* _Passage provided_
What is Alpha Lipoic Acid (ALA) and Can You Use as a Chelator for Mercury Detoxification?

By Rebecca Rust Lee, Certified Health Coach, November 11, 2025

Whether ALA (alpha lipoic acid) is or is not a mercury chelator is a controversial question. Is ALA just an agent that encourages the body to make glutathione, or is it an actual dithiol, fat, and water-soluble chelator of mercury? Andrew Cutler, PhD brought his expertise to the analysis of two important studies that address this question.

Who Was Andrew Cutler, PhD?

Andy Cutler, PhD, PE was a health care consultant in the Seattle area. He is the author of Amalgam Illness, Diagnosis and Treatment, Hair Test Interpretation, Finding Hidden Toxicities, and The Mercury Detoxification Manual. Andy had a PhD in chemistry from Princeton University and a BS in physics from the University of California. Because of extensive self-study, he brought an unique knowledge of chemical kinetics, inorganic chemistry, and biochemistry to his analysis of mercury toxicity and his development of the Andy Cutler chelation protocol. His approach was not theoretical as he developed his protocol to save his own health from the mercury poisoning he got from some bad dental work.

Is Alpha Lipoic Acid a Chelator or Just an Antioxidant?

Alpha lipoic acid (ALA) is a naturally occurring compound found in every cell of the body. It plays a critical role in mitochondrial energy production and is both fat and water-soluble - a rare feature that allows it to act in all the compartments of the body. Because ALA can cross the blood-brain barrier, it’s often considered as a potential chelator. A chelator is a substance that can bind to heavy metals and help remove them from tissues. A fat-soluble chelator can move metals across lipid barriers like cell membranes and the blood brain barrier..

* _Recorded information_
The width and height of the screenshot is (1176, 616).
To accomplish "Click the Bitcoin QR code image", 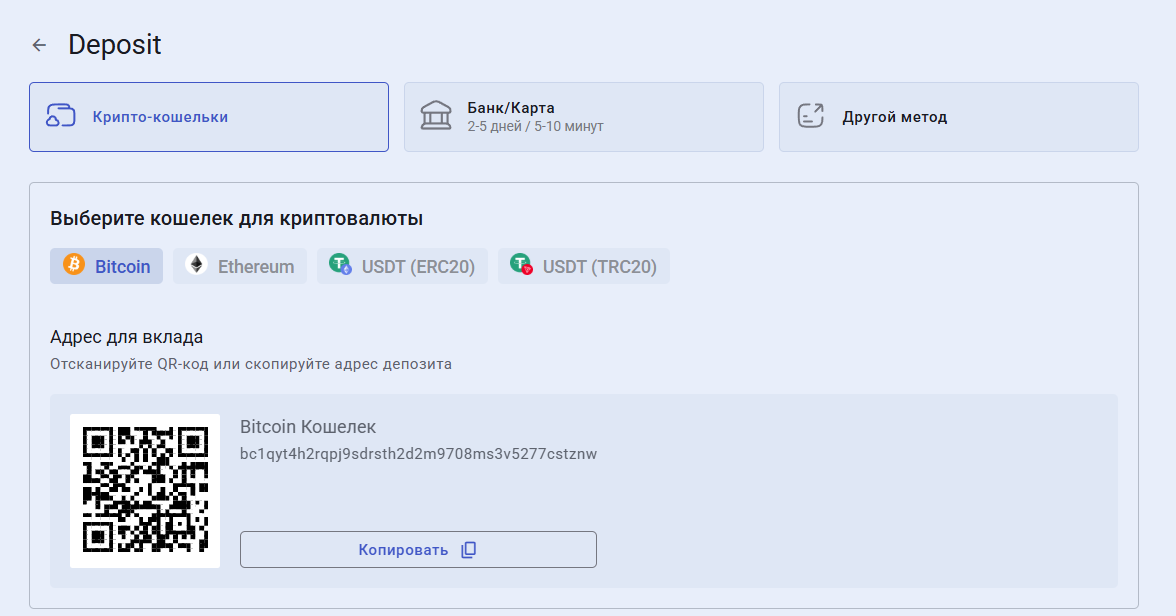I will point(144,490).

* _Description of the task_
Please resume the article on alpha lipoic acid and mercury chelation from the point where it stops.

* _Exercise output_
Some people believe that ALA is an “NRF2 upregulator” and any detoxing ability it has is because it makes the body produce more glutathione which leads the body to detox in a “natural” way. In this case, you can take any form of it and as much of it as you want at any old time. But if it’s truly a dithiol chelator (meaning it binds directly to certain metals), then it must be taken on a precise schedule based on its half-life - otherwise, it can move mercury from safer tissues into more sensitive ones like the brain. This distinction is vital, especially for anyone with amalgam fillings or recent mercury exposure. If a person takes a fat soluble chelator while they have amalgams in their mouth the chelator will allow the lipid barriers to “open” and the body’s natural tendency to seek equilibrium across the formerly impermeable membranes will force the metals INTO the cells rather than out.

The Gregus Study: Evidence That ALA Acts as a Chelator

An important study that supports ALA being a chelator is the Gregus Z et al., 1992 study published in Toxicology and Applied Pharmacology 114,88-96 which discusses how ALA works.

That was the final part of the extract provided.